We designed and art directed an official exhibition product for Olafur Eliasson x TOKYO CULTUART by BEAMS in conjunction with the exhibition ‘Olafur Eliasson; Sometimes the river is the bridge’ taking place at the Museum of Contemporary Art Tokyo in Japan.
These collaboration T-shirts, featuring slogan typography, printed in using PVC-free inks, are made out of 100% recycled polyester yarn, regenerated from recycled plastic bottles. Japan has the second highest rate of disposed plastic waster per capita in the world according to UN’s Environment programme’s research published in 2018. This project is brought together in an attempt to raise public awareness about the consequences of climate change and also shed light on the important of renewable energy through art, with an aim of increasing awareness of Olafur Eliasson’s philosophy and exhibitions to a wider audience.
Olafur Eliasson was born in 1967 in Copenhagen, Denmark, and is currently based in Berlin and Copenhagen. Eliasson often uses natural phenomena and is internationally renowned for numerous works. Eliasson has also increased his efforts to advance sustainable development in recent years.
TOKYO CULTUART by BEAMS: A label launched in 2008 to introduce art, design, and culture to the world. The name CULTUART is a coined word combining CULT, CULTURE, and ART. The shop carries a wide range of art and design products, books, and exclusive collector toys including figurines and soft vinyl figures. TOKYO CULTUART captures restless Tokyo to express modern Japan.
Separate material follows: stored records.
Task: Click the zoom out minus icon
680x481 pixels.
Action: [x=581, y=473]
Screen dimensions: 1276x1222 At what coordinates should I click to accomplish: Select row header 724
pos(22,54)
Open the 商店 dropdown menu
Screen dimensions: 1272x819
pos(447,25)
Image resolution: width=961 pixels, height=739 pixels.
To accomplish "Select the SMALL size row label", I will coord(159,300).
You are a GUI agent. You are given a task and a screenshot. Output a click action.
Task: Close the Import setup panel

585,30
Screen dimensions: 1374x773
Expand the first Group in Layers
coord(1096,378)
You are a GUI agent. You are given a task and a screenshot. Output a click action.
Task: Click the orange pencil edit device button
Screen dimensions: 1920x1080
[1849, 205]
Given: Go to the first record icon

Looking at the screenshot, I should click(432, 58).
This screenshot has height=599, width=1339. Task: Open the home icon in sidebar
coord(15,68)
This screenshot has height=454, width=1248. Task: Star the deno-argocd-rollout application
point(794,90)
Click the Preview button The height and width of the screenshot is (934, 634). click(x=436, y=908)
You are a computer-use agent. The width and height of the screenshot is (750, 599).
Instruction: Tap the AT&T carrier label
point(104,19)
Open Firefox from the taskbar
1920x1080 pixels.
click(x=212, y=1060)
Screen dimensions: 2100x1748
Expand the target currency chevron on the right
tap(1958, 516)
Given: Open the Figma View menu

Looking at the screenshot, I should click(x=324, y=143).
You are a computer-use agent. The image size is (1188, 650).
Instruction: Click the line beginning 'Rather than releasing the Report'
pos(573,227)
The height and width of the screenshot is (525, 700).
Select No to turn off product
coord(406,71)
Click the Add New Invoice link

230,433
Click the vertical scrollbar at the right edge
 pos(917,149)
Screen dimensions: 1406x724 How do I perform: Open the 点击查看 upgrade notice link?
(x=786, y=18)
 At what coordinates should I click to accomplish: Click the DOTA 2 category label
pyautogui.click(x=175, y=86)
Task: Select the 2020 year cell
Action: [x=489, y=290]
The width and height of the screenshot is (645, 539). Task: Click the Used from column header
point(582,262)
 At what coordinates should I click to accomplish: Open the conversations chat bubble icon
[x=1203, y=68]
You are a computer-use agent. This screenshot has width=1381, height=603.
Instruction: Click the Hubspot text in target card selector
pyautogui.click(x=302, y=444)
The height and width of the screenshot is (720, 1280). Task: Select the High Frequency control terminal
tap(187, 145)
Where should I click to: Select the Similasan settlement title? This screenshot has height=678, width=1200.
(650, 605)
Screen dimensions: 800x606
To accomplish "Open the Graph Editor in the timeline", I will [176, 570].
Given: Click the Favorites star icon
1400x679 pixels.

We are regularly commissioned by POPEYE magazine – the leading Japanese men’s fashion and cultural title for over 45 years, to undertake research and create editorials, including conducting interviews and producing photographic shoots and editorialising english cultural content. Collaborating with POPEYE closely and frequently we have made creative in some of their most popular issues, including features on world renowned designer Marc Newson and London based skateboarding brand Palace Skateboards.
With their tagline of ‘Magazine for City Boys’, POPEYE Magazine focuses on authentic cultural and lifestyle topics including fashion, food, outdoor activities and travel.
X-Girl commissioned us to manage and oversee an in-store pop-up installation at the Dover Street Market London to commemorate their launch of the collaboration collection with renowned American graphic artists Frank Kozik. We conceptualised press and marketing strategy to announce the launch.
In the summer of 1994, Kim Gordon of Sonic Youth, founded X-Girl with her friend, Daisy von Furth, who worked in XLARGE. Mike D, one of the members of Beastie Boys, who has also been a business partner of XLARGE, asked Kim if she was interested in starting her own line.
Kim and Daisy designed “real clothing” which was the collection of what they wanted to wear. They used graphic designs on their collection. X-Girl is considered as a pioneer of “Girl’s Movement” in the fashion industry, involving art and music. X-Girl continues to offer “Real Girl’s Clothing”- basic style that are inspired by rock, military, outdoor, sports, and many other street culture factors.
Ace Hotel London commissioned us to create a unique Christmas tree whereby we presented a handmade Japanese alive moss-covered cabinet in shape of Christmas tree titled “Bonsai/Christmas Everywhere”.
The interior, which had two chambers, was made up of an internal maze of LED lights and mirrors to depict two Bonsai trees as centre piece, showcasing both of Northern and Southern hemispheres Christmas scenes, complete with miniature sized human, animals enjoying the festive season. The concept of project was to make traditional Japanese horticulture accessible, combining the Western and Eastern cultural values and aesthetics in a harmonious way.